- Susuwahi Census town location on Varanasi district map Susuwahi Susuwahi (Uttar Pradesh) Susuwahi Susuwahi (India)
- Coordinates: 25°15′22″N 82°58′28″E﻿ / ﻿25.255973°N 82.97435°E
- Country: India
- State: Uttar Pradesh
- District: Varanasi district
- Tehsil: Varanasi tehsil
- Elevation: 81.226 m (266.49 ft)

Population (2011)
- • Total: 10,454

Languages
- • Official: Hindi, Bhojpuri& English
- Time zone: UTC+5:30 (IST)
- Postal code: 221011
- Telephone code: +91-542
- Vehicle registration: UP65 XXXX
- Census town code: 209743
- Lok Sabha constituency: Varanasi (Lok Sabha constituency)
- Vidhan Sabha constituency: Rohaniya.

= Susuwahi =

Susuwahi is a census town in Varanasi tehsil of Varanasi district in the Indian state of Uttar Pradesh. The census town falls under the Susuwahi gram panchayat. Susuwahi Census town is about 12 kilometers South of Varanasi railway station, 320 kilometers South-East of Lucknow and 5 kilometers South-West of Banaras Hindu University main gate.

==Demography==
Susuwahi has 1,781 families with a total population of 10,454. Sex ratio of the census town is 923 and child sex ratio is 835. Uttar Pradesh state average for both ratios is 912 and 902 respectively .

| Details | Male | Female | Total | Comments |
| Number of houses | - | - | 1,781 | (census 2011) |
| Adult | - | - | 9,316 |
| Children | - | - | 1,138 |
| Total population | 5,435 | 5,019 | 10,454 |
| Literacy | 93.5% | 79.8% | 86.9% |

==Transportation==
Susuwahi is connected by air (Lal Bahadur Shastri Airport), by train (Banaras railway station) and by road.

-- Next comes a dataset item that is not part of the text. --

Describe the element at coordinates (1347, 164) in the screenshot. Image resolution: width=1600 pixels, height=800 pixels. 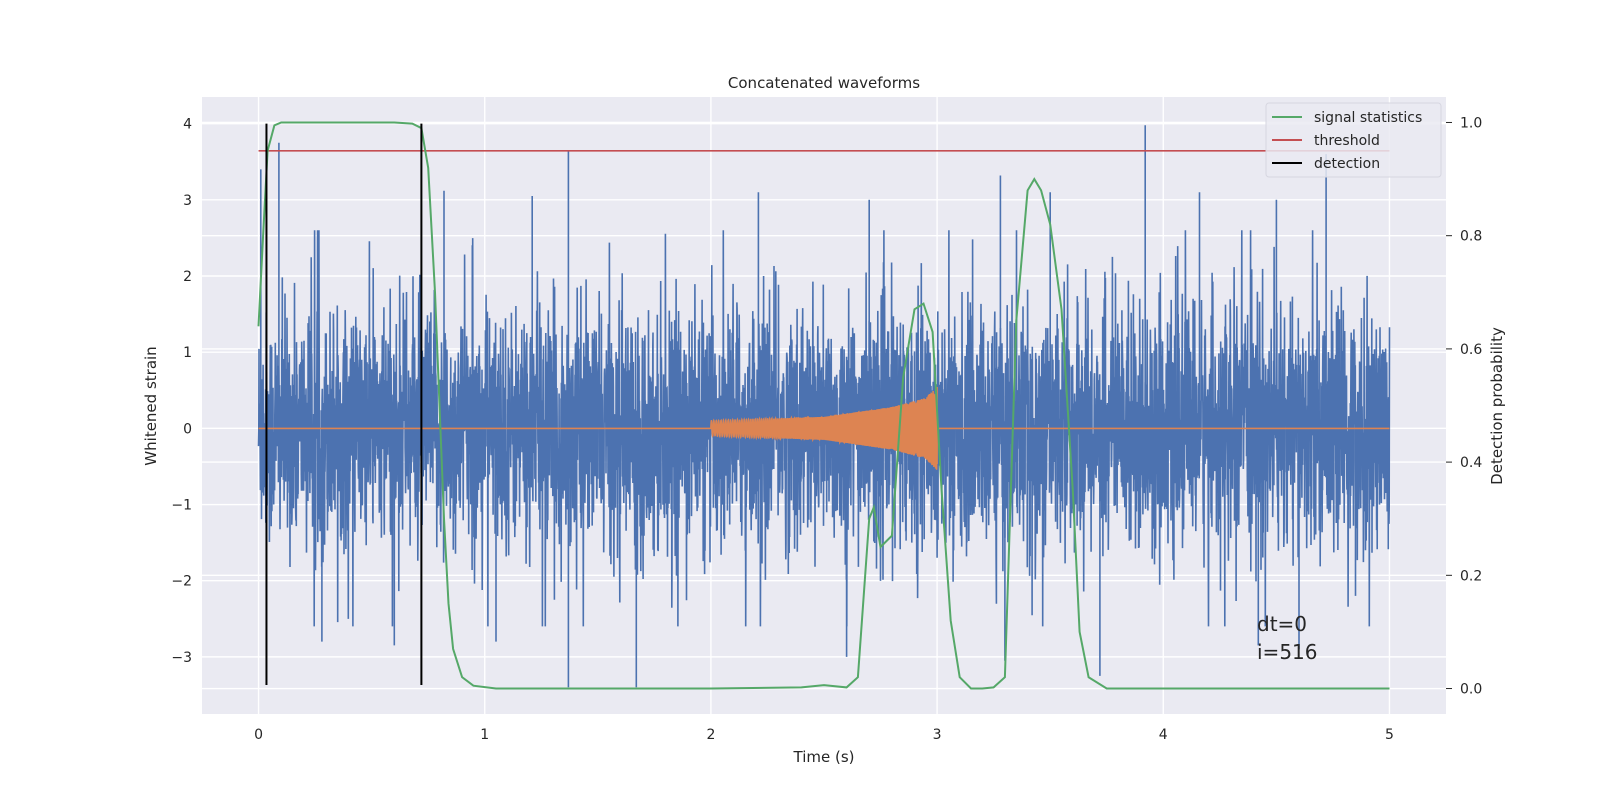
I see `legend-label-detection: detection` at that location.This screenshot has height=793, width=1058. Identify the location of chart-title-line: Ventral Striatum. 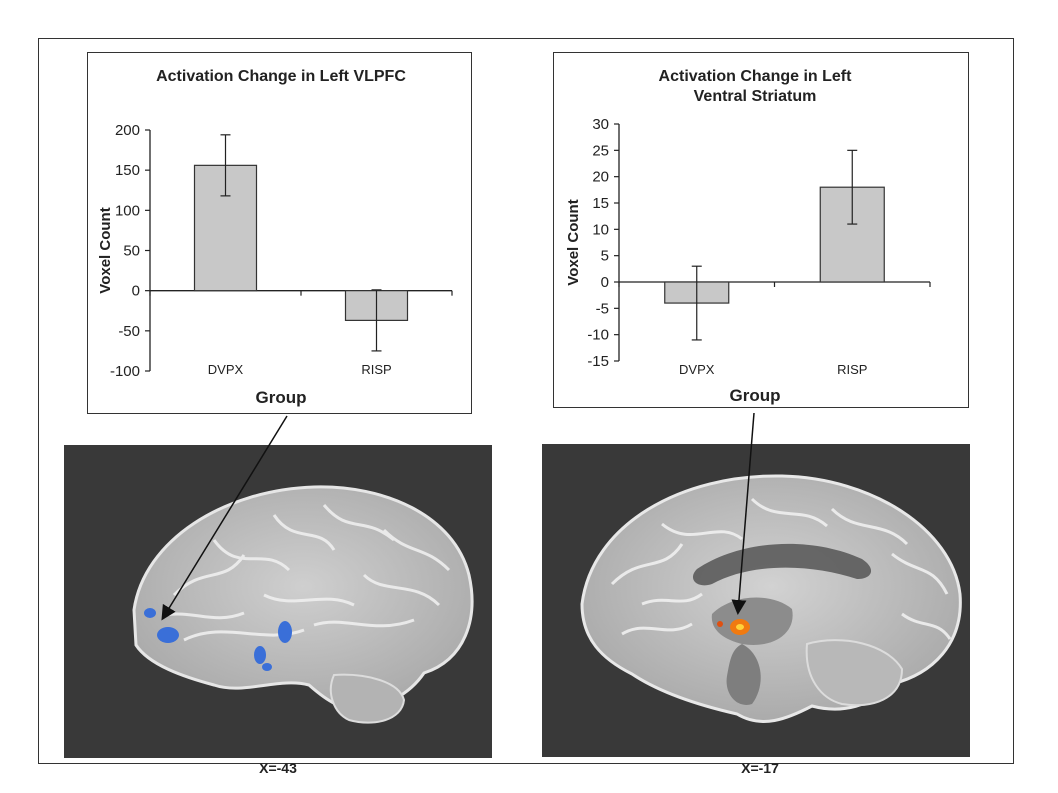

Nearest operational airports is Lal Bahadur Shastri Airport and nearest operational railway station is Banaras (38 and 7.5 kilometers respectively from Susuwahi).

==See also==
- Varanasi Cantt. (Assembly constituency)
- Varanasi (Lok Sabha constituency)

==Notes==
- All demographic data is based on 2011 Census of India.